Provided passage

• • • • • • •

Personal information
- Full name: Nicholas Meaney
- Born: 10 September 1997 (age 28) Lismore, New South Wales, Australia
- Height: 187 cm (6 ft 2 in)
- Weight: 90 kg (14 st 2 lb)

Playing information
- Position: Fullback, Centre, Wing
Club
| Years | Team | Pld | T | G | FG | P |
| 2018 | Newcastle Knights | 5 | 2 | 1 | 0 | 10 |
| 2019–21 | Canterbury Bulldogs | 60 | 22 | 59 | 0 | 206 |
| 2022–26 | Melbourne Storm | 114 | 43 | 357 | 0 | 886 |
| 2027– | Perth Bears | 0 | 0 | 0 | 0 | 0 |
|  | Total | 179 | 67 | 417 | 0 | 1102 |
Representative
| Years | Team | Pld | T | G | FG | P |
| 2017 | NSW Residents | 1 | 0 | 0 | 0 | 0 |
- Source: As of 5 September 2026
- Relatives: Denis Meaney (grandfather)

= Nick Meaney =

Australian rugby league footballer

Nicholas Meaney (born 10 September 1997) is an Australian professional rugby league footballer who plays as a or for the Melbourne Storm in the National Rugby League.

• • • • • • •

Extracted records
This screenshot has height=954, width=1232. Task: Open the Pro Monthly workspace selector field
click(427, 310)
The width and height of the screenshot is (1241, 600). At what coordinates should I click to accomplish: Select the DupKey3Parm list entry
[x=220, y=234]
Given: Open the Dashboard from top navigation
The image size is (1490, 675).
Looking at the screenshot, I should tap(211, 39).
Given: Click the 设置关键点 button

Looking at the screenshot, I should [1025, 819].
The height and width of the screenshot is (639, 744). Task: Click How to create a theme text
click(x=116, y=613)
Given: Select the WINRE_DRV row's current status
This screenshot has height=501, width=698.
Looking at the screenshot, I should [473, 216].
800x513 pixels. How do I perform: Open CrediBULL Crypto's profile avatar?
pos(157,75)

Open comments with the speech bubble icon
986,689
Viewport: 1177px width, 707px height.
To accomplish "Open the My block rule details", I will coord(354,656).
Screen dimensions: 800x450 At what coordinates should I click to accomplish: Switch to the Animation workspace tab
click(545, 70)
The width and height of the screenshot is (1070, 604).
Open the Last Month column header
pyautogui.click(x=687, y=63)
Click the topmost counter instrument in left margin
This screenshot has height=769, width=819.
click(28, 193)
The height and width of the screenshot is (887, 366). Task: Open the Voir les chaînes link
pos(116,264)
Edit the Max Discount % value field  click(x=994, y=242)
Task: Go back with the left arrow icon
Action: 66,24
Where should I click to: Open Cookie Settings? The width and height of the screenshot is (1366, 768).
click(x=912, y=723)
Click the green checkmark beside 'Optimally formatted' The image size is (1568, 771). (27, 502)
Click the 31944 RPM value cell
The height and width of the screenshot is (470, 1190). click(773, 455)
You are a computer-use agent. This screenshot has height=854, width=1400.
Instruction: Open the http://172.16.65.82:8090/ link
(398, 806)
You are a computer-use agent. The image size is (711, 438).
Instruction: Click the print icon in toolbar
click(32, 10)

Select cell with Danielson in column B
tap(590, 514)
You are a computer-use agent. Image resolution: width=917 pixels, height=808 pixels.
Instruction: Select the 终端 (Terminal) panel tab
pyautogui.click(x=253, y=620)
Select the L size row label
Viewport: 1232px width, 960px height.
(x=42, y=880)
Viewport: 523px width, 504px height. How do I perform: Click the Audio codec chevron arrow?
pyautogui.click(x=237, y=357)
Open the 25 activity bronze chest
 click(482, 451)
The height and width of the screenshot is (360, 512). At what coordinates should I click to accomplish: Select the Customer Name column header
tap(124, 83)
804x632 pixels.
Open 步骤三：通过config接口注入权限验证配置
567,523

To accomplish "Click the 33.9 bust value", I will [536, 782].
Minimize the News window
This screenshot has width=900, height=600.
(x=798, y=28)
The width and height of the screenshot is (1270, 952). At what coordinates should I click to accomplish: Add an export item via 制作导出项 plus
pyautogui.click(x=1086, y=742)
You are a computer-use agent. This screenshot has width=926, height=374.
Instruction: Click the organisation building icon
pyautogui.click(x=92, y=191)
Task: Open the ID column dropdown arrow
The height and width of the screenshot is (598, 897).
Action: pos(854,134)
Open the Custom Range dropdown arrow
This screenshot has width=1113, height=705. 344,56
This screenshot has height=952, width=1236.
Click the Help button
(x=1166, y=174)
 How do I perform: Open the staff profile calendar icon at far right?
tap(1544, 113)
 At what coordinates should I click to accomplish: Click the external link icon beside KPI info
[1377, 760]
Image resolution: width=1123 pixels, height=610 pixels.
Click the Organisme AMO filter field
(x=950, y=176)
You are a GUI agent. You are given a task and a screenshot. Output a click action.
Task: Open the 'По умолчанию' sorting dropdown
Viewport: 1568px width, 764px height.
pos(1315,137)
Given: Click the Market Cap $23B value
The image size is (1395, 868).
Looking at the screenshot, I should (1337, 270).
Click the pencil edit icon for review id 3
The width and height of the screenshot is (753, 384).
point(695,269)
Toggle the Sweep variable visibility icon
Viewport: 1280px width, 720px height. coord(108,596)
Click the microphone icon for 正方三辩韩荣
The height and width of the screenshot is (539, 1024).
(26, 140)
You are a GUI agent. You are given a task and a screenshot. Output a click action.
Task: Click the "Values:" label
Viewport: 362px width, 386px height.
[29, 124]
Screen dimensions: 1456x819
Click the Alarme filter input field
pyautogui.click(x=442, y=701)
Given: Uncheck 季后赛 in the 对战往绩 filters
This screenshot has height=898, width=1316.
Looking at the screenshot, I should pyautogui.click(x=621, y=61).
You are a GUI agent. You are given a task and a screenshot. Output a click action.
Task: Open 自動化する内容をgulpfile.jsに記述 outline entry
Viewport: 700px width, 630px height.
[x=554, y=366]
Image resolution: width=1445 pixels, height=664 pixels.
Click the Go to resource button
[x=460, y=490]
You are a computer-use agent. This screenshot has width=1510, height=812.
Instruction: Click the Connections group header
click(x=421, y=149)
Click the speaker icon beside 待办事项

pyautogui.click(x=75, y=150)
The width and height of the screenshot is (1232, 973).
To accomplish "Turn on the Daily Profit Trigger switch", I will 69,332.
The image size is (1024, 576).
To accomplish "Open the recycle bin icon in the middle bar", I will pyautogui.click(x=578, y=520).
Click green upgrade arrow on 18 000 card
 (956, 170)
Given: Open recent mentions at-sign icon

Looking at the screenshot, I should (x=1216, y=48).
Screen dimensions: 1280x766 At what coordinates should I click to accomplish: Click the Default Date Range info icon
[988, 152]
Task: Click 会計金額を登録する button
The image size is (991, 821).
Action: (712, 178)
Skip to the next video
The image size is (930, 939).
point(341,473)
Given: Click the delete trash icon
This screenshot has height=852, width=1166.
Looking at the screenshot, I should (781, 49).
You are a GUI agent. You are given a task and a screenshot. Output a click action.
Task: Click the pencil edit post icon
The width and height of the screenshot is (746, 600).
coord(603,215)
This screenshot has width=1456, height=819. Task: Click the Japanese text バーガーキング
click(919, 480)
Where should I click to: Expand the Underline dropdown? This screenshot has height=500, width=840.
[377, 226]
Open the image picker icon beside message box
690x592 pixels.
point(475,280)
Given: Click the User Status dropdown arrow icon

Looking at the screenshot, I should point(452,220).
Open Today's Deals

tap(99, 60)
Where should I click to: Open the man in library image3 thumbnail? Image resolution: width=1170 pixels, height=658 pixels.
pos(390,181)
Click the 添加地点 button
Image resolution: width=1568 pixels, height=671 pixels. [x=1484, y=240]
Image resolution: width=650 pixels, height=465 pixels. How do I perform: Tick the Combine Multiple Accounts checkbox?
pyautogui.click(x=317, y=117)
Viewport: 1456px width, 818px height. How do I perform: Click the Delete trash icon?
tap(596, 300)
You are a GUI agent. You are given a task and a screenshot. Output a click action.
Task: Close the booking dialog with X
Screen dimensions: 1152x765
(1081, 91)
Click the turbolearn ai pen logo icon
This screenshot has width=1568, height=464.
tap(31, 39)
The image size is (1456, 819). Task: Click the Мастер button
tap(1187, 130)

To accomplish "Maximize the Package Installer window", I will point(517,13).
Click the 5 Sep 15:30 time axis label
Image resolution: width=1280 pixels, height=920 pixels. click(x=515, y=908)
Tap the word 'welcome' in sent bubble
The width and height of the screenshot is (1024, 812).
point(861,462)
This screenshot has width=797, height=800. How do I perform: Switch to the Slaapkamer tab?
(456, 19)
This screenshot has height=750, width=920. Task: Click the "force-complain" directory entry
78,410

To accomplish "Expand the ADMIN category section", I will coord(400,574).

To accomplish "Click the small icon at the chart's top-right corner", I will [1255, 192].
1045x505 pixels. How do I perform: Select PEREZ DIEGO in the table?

• • • • • • •

Task instructions
1 – From the Nick Meaney profile, return the text between "Australian rugby league" and "National Rugby League.", inclusive.
2 – Answer these from the Nick Meaney profile:
(a) Where was Nicholas Meaney born?
(b) Which team did he play for in 2018?
(c) How is Denis Meaney related to him?

List of answers
1 –
Australian rugby league footballer

Nicholas Meaney (born 10 September 1997) is an Australian professional rugby league footballer who plays as a or for the Melbourne Storm in the National Rugby League.

2 –
(a) Lismore, New South Wales, Australia
(b) Newcastle Knights
(c) Denis Meaney is his grandfather.